Николай Арсеньев - О Достоевском: Четыре очерка
«О. они торопились бы любить, чтобы затушить великую грусть в своих сердцах. Они были бы горды и смелы за себя, но сделались бы робкими друг за друга; каждый трепетал бы за жизнь и за счастье каждого. Они стали бы нежны друг к другу и не стыдились бы того, как теперь, и ласкали бы друг друга, как дети. Встречаясь, смотрели бы друг на друга глубоким и осмысленным взглядом, и во взглядах их была бы любовь и грусть…»
(Часть II, глава 7–ая).
Как это похоже на современное американское «богословие» о преодолении исчезнувшей веры в Бога «Death of God» Hamilton’a, и других. Кстати, богословие, расцветшее 5 лет тому назад и уже отцветшее [65]).

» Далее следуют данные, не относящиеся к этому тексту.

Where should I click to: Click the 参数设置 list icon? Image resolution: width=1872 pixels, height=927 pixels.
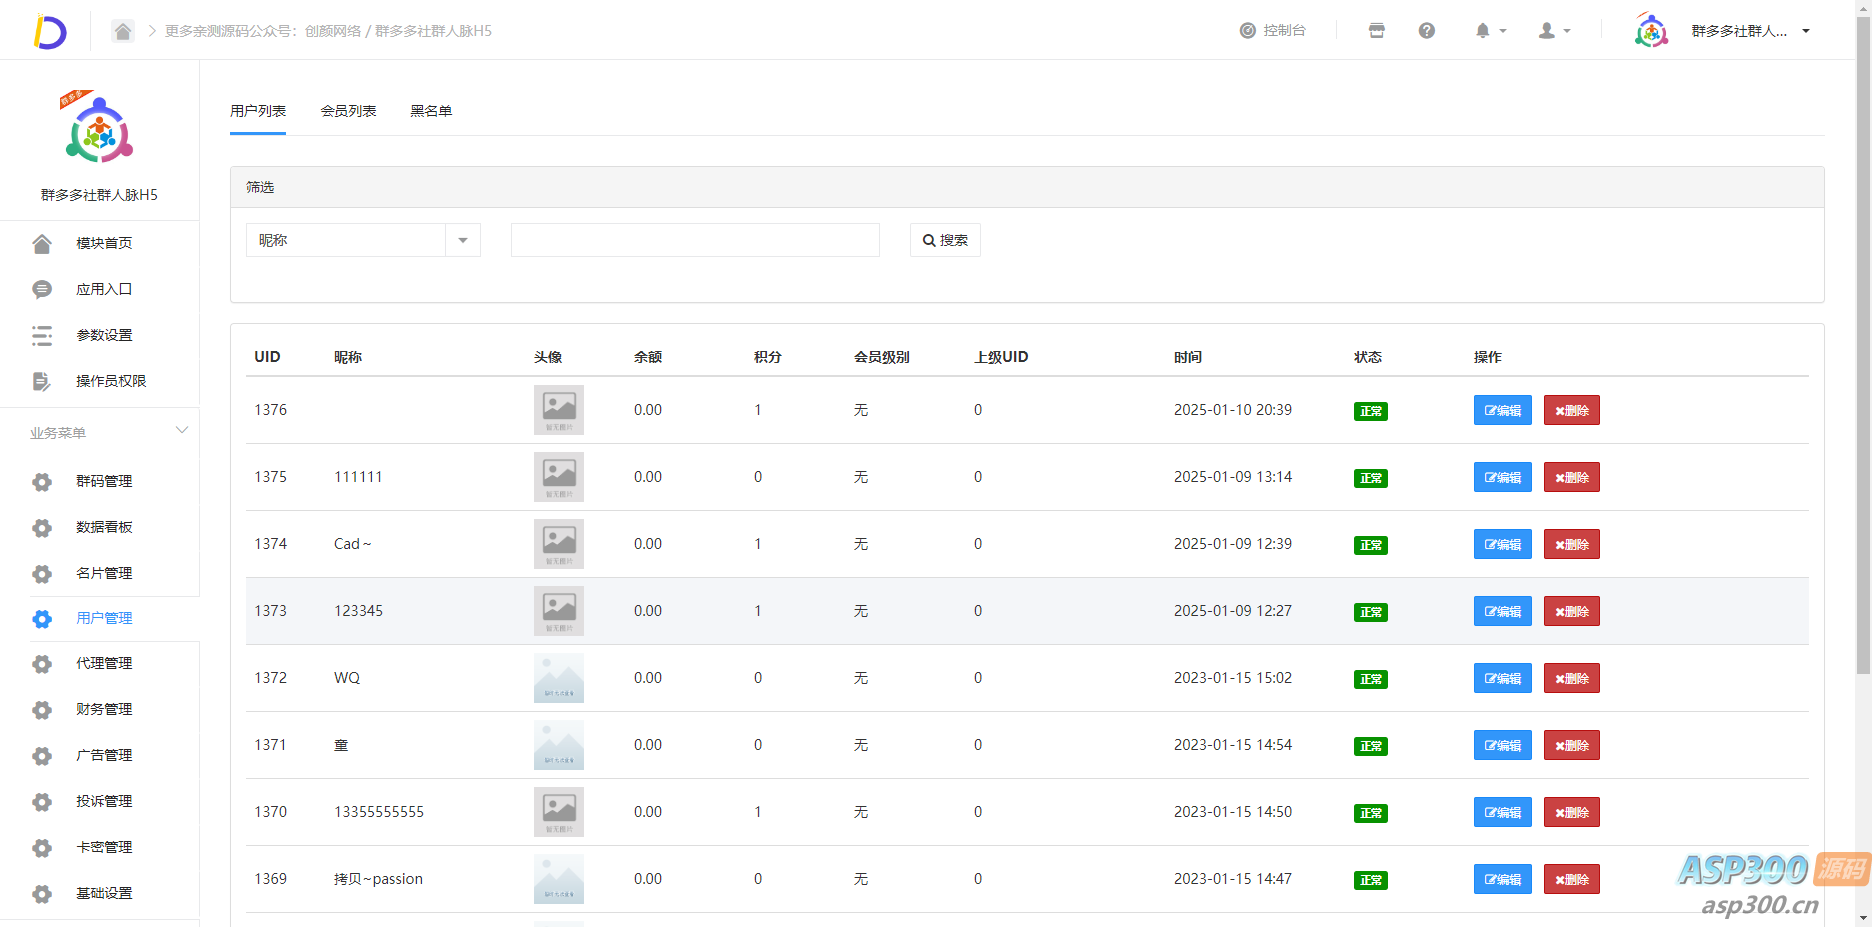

Но у Версилова его вещий сон тут не кончается. Сам он называет себя русским европейцем, «деистом», но какой он «деист»! Он — один из многочисленных аспектов того, что является духовной сущностью самого Достоевского. Перед нами страстный, слабый, грешный человек, свой взор с ревнивой любовью устремляющий к единому Источнику силы и восстановления — Христу, Божественному Дарователю победы над смертью.
«… Замечательно, что я всегда кончал картинку мою видением, как у Гейне, «Христа на Балтийском море». Я не мог обойтись без Него, не мог не вообразить Его. наконец, посреди осиротевших людей. Он приходил к ним простирал к ним руки и говорил: «Как могли вы забыть Бога?» И тут как бы пелена упала со всех глаз и раздавался великий восторженный гимн нового и последнего воскресения…»
Это созерцание Христа — центр духовной жизни и духовной силы и любви и веры Достоевского. Как в перво–христианском благовестии, как у апостола Павла: «Мы же проповедуем Христа распятого, для иудеев соблазн, для эллинов безумие, для самих же спасаемых — Христа, Божпю Силу и Божию Премудрость». (1 Кор., 1,23). В этом — вся суть, все содержание христианства вообще.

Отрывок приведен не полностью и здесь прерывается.